> Document text
Almost a decade ago, Anne Hathaway found herself at the center of an intense amount of online hate — for literally no reason.
In what was dubbed #HathaHate, social media turned against the actress purely because she seemed like a try-hard that was too happy and too perfect.
The online backlash even inspired articles with titles like "Do We Really Hate Anne Hathaway?"
And while most people would probably crumble under the internet's unreasonable hatred, Anne now says she used it to change her outlook on life.
"Ten years ago, I was given an opportunity to look at the language of hatred from a new perspective," Anne said during a speech at Elle's recent Women in Hollywood event.
She continued, "This was a language I had employed with myself since I was 7. And when your self-inflicted pain is suddenly somehow amplified back at you at, say, the full volume of the internet...it’s a thing."
Thankfully, Anne quickly realized she wanted nothing to do with the hate people were spewing — and the negative way she had been thinking about herself for years.

> Requirement
Reproduce the entire passage on Anne Hathaway and the online hatred aimed at her, word for word.

> Data section
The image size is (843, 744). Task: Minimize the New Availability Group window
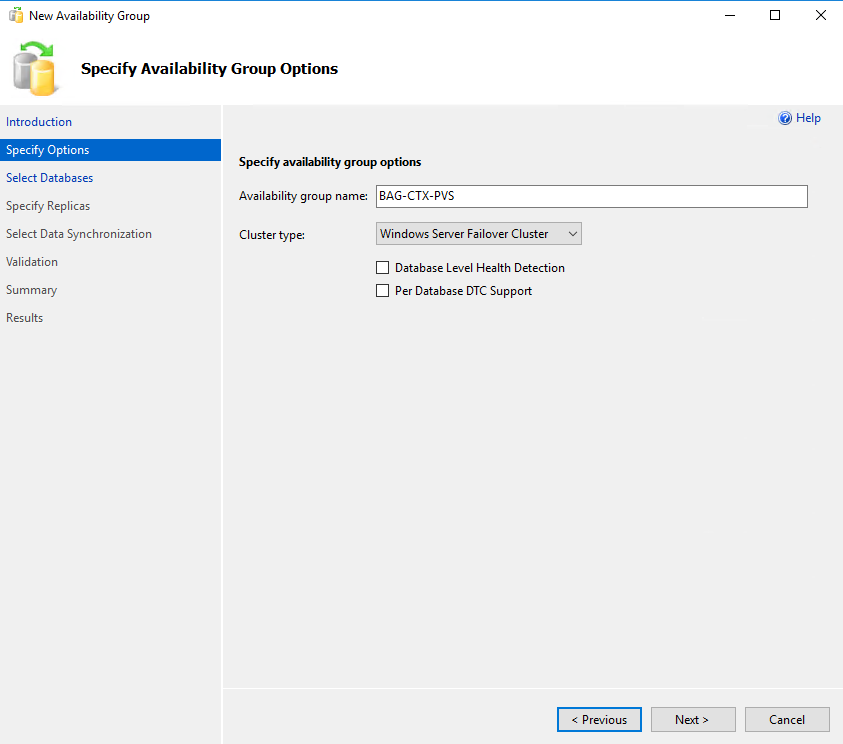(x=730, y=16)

...

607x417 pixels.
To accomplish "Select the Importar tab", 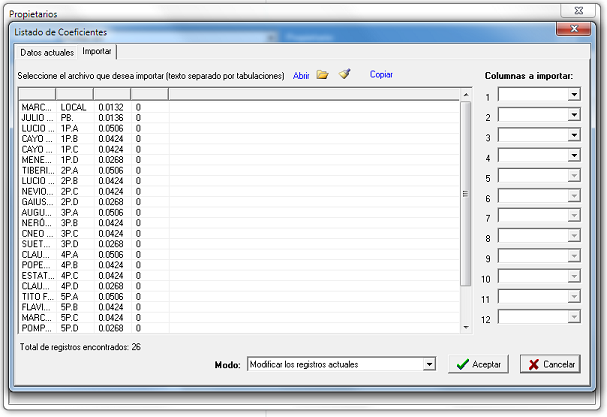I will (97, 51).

* * *

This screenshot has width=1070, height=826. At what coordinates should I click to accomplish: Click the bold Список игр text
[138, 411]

> Your response
Almost a decade ago, Anne Hathaway found herself at the center of an intense amount of online hate — for literally no reason.
In what was dubbed #HathaHate, social media turned against the actress purely because she seemed like a try-hard that was too happy and too perfect.
The online backlash even inspired articles with titles like "Do We Really Hate Anne Hathaway?"
And while most people would probably crumble under the internet's unreasonable hatred, Anne now says she used it to change her outlook on life.
"Ten years ago, I was given an opportunity to look at the language of hatred from a new perspective," Anne said during a speech at Elle's recent Women in Hollywood event.
She continued, "This was a language I had employed with myself since I was 7. And when your self-inflicted pain is suddenly somehow amplified back at you at, say, the full volume of the internet...it’s a thing."
Thankfully, Anne quickly realized she wanted nothing to do with the hate people were spewing — and the negative way she had been thinking about herself for years.